→ Dataset entries:
—————
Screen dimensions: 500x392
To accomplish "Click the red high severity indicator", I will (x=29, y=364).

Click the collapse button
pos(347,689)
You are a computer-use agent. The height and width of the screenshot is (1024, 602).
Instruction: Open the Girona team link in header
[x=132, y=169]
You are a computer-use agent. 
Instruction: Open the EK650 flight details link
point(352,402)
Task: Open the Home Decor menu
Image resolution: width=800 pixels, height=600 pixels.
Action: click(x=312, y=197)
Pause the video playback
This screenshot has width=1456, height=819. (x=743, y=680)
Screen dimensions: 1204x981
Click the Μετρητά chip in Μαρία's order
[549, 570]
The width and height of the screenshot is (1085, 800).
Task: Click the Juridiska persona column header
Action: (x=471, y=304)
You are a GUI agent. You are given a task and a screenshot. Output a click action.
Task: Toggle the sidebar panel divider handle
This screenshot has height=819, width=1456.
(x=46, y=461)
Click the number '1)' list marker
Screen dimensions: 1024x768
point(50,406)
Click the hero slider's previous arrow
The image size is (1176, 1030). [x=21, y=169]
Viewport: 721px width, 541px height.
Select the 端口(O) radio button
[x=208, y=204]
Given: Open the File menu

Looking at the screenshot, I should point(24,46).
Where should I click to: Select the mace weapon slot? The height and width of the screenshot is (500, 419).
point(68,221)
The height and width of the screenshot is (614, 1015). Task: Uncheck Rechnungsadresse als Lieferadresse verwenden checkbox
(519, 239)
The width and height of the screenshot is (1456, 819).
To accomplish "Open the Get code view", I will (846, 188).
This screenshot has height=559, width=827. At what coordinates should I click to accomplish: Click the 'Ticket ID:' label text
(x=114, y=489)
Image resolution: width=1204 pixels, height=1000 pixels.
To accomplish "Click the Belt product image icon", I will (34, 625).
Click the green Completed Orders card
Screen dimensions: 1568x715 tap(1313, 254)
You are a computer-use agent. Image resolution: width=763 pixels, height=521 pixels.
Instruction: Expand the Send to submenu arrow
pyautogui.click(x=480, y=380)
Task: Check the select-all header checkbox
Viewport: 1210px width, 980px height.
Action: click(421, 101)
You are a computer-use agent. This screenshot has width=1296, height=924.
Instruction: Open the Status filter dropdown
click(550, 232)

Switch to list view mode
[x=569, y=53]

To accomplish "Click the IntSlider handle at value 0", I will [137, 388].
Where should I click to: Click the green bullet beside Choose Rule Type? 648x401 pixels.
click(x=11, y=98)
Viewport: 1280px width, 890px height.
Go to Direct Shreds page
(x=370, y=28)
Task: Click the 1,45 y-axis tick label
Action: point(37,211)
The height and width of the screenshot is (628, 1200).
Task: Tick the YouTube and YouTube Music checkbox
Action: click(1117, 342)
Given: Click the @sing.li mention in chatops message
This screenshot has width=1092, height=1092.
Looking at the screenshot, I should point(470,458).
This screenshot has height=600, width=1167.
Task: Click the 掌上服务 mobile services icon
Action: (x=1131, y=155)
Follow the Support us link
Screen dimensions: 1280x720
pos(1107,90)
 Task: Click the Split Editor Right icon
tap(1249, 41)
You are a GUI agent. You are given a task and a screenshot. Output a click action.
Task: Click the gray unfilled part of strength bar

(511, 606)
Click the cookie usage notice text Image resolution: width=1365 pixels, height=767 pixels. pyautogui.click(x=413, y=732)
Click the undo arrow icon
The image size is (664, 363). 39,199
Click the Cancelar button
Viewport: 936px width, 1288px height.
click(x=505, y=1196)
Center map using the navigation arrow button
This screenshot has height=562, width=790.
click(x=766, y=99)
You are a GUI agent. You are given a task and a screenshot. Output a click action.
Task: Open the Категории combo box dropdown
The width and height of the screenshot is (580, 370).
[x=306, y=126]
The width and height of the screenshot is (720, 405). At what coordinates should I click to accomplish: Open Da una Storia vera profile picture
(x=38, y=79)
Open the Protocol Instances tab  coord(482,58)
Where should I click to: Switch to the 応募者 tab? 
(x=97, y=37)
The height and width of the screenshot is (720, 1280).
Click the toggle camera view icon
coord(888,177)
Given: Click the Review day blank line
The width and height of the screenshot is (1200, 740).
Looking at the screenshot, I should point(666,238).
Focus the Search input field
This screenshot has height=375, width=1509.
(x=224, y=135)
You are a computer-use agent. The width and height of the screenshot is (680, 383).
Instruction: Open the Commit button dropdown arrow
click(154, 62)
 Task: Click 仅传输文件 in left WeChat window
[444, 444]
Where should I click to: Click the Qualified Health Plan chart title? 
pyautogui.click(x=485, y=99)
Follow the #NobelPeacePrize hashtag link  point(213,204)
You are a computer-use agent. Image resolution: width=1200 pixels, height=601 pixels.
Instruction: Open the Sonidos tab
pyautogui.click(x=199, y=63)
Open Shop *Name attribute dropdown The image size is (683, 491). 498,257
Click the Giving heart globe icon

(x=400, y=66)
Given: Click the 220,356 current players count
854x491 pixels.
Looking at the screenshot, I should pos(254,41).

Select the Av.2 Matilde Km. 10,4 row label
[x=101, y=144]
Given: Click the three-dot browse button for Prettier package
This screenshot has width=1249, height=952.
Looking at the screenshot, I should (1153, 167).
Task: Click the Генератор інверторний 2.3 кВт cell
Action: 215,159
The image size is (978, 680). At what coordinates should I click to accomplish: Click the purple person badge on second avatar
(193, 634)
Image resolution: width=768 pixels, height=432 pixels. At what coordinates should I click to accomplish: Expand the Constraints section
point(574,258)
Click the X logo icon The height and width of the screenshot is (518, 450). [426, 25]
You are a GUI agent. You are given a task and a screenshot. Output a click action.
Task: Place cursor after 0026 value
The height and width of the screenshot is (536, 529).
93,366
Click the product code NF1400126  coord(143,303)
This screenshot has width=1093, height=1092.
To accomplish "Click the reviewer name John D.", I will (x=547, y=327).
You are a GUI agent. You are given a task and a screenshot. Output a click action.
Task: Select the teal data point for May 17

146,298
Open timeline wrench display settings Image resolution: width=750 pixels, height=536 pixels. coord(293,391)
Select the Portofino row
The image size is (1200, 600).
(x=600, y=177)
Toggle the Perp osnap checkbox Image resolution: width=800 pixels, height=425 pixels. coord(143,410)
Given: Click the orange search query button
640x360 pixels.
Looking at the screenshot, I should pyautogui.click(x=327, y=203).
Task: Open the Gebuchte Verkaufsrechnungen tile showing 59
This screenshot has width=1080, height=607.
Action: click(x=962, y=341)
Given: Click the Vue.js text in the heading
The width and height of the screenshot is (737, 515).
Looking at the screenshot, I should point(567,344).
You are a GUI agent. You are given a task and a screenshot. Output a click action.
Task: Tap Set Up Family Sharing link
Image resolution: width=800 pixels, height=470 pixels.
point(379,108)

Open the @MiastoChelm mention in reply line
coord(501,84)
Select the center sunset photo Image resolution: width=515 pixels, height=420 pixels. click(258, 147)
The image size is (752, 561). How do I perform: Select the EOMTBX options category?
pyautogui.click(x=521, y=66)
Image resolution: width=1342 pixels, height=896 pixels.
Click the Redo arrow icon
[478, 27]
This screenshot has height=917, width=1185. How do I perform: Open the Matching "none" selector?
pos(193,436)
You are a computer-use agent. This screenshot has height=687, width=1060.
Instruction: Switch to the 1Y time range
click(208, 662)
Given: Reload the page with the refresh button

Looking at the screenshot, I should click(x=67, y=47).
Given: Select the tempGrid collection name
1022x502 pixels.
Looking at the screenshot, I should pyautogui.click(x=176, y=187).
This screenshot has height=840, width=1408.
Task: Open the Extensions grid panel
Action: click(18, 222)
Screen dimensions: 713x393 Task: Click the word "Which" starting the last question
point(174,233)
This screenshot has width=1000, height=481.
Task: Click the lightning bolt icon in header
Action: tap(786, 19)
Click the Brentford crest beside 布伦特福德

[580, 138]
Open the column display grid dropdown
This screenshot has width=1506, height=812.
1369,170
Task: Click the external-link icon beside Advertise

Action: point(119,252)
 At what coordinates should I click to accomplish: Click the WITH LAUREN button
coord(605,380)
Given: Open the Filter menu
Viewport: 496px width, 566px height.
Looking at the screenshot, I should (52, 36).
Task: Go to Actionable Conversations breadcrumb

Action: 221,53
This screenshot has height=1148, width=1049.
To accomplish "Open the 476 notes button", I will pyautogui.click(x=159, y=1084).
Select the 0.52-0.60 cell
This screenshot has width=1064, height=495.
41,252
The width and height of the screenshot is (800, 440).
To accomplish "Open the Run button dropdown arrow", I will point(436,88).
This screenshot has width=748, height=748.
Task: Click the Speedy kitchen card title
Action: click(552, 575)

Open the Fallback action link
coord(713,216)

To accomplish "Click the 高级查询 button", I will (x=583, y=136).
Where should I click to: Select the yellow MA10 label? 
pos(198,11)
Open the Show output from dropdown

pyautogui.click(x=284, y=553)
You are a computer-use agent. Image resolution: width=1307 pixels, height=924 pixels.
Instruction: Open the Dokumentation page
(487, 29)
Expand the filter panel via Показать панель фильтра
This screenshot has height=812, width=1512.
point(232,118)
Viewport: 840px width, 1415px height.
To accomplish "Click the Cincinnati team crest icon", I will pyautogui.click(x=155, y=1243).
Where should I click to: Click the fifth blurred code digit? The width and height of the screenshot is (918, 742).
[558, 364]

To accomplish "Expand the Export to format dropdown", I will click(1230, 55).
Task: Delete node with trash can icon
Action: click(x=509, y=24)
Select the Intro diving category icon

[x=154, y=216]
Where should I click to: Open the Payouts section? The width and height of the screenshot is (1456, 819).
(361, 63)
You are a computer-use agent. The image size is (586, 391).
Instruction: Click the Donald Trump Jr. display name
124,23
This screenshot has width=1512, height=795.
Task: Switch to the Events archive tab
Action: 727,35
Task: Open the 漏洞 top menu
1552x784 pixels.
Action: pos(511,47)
—————
→ Exercise task: Render the lines of the data as a Markdown table with the columns Row and Line, one row per line, numbering each line in the Row column and omitting blank lines. Begin at the line that contains "Image resolution: width=1342" and stop after the line that contains "pos(193,436)".

→ The result:
| Row | Line |
|---|---|
| 1 | Image resolution: width=1342 pixels, height=896 pixels. |
| 2 | Click the Redo arrow icon |
| 3 | [478, 27] |
| 4 | This screenshot has height=917, width=1185. How do I perform: Open the Matching "none" selector? |
| 5 | pos(193,436) |